Boxine - bx_py_utils

Various Python utility functions

Quickstart

pip install bx_py_utils

Existing stuff

Here only a simple list about existing utilities. Please take a look into the sources and tests for deeper informations.

bx_py_utils.anonymize

anonymize() - Anonymize the given string with special handling for eMail addresses and the possibility to truncate the output.
anonymize_dict() - Returns a new dict with anonymized values for keys containing one of the given keywords.

bx_py_utils.auto_doc

FnmatchExclude() - Helper for auto doc exclude_func that exclude files via fnmatch pattern.
assert_readme() - Check and update README file with generate_modules_doc()
assert_readme_block() - Check and update README file: Asset that "text_block" is present between the markers.
generate_modules_doc() - Generate a list of function/class information via pdoc.
get_code_location() - Return start and end line number for an object via inspect.
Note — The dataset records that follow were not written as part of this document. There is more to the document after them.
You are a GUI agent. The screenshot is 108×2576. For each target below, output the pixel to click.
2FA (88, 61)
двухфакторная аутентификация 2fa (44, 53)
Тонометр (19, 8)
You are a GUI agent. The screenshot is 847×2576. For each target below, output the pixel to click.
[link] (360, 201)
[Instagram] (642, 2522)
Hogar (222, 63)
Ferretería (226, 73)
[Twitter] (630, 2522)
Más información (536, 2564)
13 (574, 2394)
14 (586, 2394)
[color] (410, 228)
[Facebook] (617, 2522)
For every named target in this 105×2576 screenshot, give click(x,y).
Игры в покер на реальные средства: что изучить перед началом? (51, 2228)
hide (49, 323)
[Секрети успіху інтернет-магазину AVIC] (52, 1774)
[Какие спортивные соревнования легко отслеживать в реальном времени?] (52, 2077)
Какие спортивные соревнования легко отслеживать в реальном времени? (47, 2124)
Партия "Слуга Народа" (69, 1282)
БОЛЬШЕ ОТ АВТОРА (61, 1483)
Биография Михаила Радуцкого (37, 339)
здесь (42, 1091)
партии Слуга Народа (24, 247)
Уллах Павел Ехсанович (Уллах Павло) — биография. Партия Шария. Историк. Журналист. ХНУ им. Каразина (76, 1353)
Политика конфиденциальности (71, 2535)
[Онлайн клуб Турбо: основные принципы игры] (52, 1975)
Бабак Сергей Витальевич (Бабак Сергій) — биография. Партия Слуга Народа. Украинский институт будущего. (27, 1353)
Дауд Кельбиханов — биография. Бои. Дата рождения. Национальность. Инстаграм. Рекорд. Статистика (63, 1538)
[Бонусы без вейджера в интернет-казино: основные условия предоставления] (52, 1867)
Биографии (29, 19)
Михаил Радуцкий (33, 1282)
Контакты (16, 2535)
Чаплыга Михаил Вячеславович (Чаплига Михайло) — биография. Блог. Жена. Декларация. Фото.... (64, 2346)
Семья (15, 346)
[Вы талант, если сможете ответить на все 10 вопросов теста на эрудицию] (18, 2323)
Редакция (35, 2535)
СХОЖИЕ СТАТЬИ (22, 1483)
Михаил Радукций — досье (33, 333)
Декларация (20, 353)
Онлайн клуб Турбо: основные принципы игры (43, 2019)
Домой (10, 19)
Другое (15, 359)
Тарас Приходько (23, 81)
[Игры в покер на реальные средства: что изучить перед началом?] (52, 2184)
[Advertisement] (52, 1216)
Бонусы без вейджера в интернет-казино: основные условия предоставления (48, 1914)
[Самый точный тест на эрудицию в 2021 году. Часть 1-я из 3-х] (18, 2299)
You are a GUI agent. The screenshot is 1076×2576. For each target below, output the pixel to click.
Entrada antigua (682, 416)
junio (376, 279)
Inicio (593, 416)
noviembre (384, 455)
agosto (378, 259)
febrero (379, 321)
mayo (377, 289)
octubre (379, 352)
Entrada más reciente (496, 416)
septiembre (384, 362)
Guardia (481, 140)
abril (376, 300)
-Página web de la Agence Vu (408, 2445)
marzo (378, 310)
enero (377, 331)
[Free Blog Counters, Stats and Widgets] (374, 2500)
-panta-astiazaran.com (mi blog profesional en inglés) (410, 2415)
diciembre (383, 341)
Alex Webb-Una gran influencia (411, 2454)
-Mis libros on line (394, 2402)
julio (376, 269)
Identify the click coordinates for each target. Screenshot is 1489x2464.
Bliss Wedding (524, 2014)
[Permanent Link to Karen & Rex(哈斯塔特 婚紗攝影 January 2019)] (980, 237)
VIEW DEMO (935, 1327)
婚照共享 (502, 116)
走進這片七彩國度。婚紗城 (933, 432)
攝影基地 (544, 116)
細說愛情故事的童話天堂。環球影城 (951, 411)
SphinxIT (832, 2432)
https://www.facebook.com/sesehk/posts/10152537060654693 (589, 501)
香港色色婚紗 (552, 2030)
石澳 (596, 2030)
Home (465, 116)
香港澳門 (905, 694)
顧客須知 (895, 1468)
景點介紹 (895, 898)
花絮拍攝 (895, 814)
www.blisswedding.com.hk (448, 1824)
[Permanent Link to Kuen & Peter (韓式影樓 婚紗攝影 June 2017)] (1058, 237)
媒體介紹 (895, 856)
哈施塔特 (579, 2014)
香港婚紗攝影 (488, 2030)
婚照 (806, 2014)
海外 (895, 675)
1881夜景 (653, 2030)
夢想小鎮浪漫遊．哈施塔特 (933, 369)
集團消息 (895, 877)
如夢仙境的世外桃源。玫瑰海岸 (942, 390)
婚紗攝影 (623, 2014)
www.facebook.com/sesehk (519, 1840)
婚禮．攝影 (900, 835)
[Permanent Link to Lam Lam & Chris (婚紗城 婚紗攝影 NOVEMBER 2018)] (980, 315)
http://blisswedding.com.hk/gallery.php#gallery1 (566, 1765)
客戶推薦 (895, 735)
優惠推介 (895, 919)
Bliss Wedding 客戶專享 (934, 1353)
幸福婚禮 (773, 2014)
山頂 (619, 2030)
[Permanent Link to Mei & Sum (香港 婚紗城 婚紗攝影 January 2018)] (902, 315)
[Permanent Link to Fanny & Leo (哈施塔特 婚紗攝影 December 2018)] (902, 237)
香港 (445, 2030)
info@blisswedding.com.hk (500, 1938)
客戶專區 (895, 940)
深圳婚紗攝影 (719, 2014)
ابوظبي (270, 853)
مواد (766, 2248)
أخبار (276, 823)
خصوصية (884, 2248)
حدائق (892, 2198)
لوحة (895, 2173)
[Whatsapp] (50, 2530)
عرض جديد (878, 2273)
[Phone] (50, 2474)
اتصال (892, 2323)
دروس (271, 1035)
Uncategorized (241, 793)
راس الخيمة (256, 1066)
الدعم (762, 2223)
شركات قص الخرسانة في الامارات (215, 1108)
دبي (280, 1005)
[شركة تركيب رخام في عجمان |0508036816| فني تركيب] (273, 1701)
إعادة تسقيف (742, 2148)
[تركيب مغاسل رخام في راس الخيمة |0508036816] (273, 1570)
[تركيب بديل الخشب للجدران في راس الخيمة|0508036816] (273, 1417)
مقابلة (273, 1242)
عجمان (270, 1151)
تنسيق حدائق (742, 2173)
bx_py_utils.aws.client_side_cert_manager

ClientSideCertManager() - Helper to manage client-side TLS certificate via AWS Secrets Manager by

bx_py_utils.aws.secret_manager

SecretsManager() - Access AWS Secrets Manager values

bx_py_utils.compat

removeprefix() - Backport of removeprefix from PEP-616 (Python 3.9+)
removesuffix() - Backport of removesuffix from PEP-616 (Python 3.9+)

bx_py_utils.dict_utils

compare_dict_values() - Compare two dictionaries if values of the same keys are present and equal.
dict_get() - nested dict get()
dict_list2markdown() - Convert a list of dictionaries into a markdown table.
pluck() - Extract values from a dict, if they are present

bx_py_utils.doc_write

Doc-Write, see: https://github.com/boxine/bx_py_utils/blob/master/bx_py_utils/doc_write/README.md

bx_py_utils.environ

OverrideEnviron() - Context manager to change 'os.environ' temporarily.
cgroup_memory_usage() - Returns the memory usage of the cgroup the Python interpreter is running in.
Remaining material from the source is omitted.